The Lucky-S incident occurred on January 7, 1993, when Turkish Navy vessels, carrying members of the Turkish Narcotic Police, intercepted the MV Lucky-S, a Turkish ocean freighter in international waters in the Mediterranean Sea. The ship was suspected of being involved in smuggling illegal drugs into Turkey.

It was the second Turkish anti-drug-smuggling operation on the high seas in three weeks, following the Kısmetim-1 incident. 11039.550 kg cannabis and 2568.010 kg morphine base were captured on the ship, which was escorted to a Turkish port.

== Trial ==
Eleven people arrested as a result of the operation were convicted of involvement in the drug trade. Şeyhmus Daş, who was also found to have organized drug trafficking with Kısmetim-1 and was imprisoned, escaped from custody on November 8, 1994, as he was brought from the Sinop Fortress Prison to the 1st State Security Court in Istanbul for trial over his involvement in the Lucky-S incident. On March 16, 1995, he was sentenced in absentia to 24 years imprisonment in a maximum-security prison.

It was alleged that the drugs on the ship belonged mostly to the Turkish drug lord Halil İbrahim Havar, son of the arms trafficker. He was tried and sentenced to 30 years imprisonment. He is serving his sentence in the maximum-security Uşak Prison.

== In popular culture ==
In Valley of the Wolves, a Turkish television series, Lucky-S was seen carrying drugs and was featured as Şanslı-S.

* * * * *

Exercise 1:
Please write out the part of the Lucky-S passage that opens with the words containing "It was alleged" and closes with "maximum-security Uşak Prison.".
Exercise 2:
Answer these questions from the Lucky-S passage:
(a) On what date did Turkish Navy vessels intercept the MV Lucky-S?
(b) From which prison was Şeyhmus Daş being brought when he escaped from custody?
(c) Under what name did the ship appear in Valley of the Wolves?

Supplied data:
* * * * *

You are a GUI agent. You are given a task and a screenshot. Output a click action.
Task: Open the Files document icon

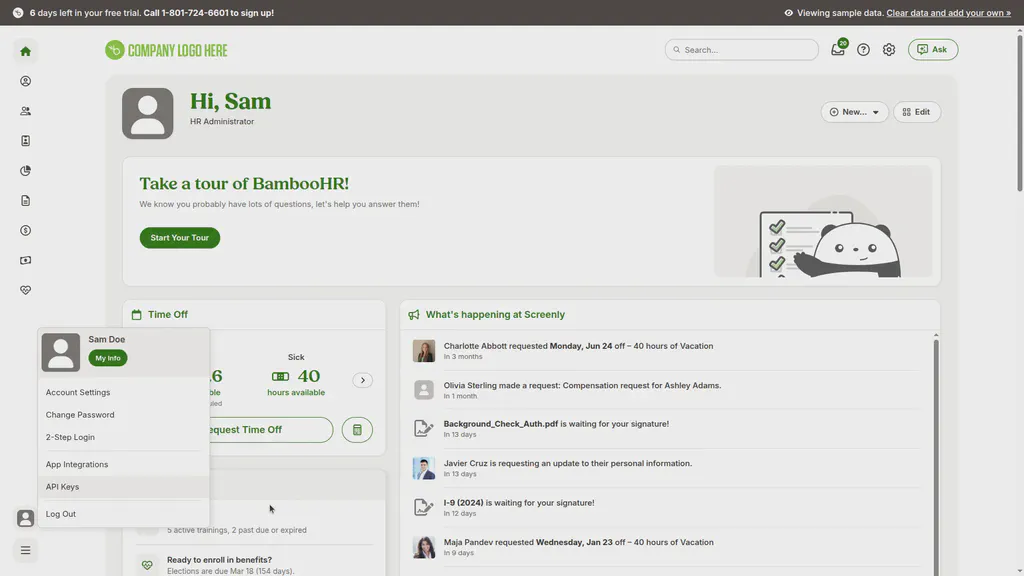tap(25, 200)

* * * * *

Exercise response 1:
It was alleged that the drugs on the ship belonged mostly to the Turkish drug lord Halil İbrahim Havar, son of the arms trafficker. He was tried and sentenced to 30 years imprisonment. He is serving his sentence in the maximum-security Uşak Prison.

Exercise response 2:
(a) January 7, 1993
(b) The Sinop Fortress Prison
(c) Şanslı-S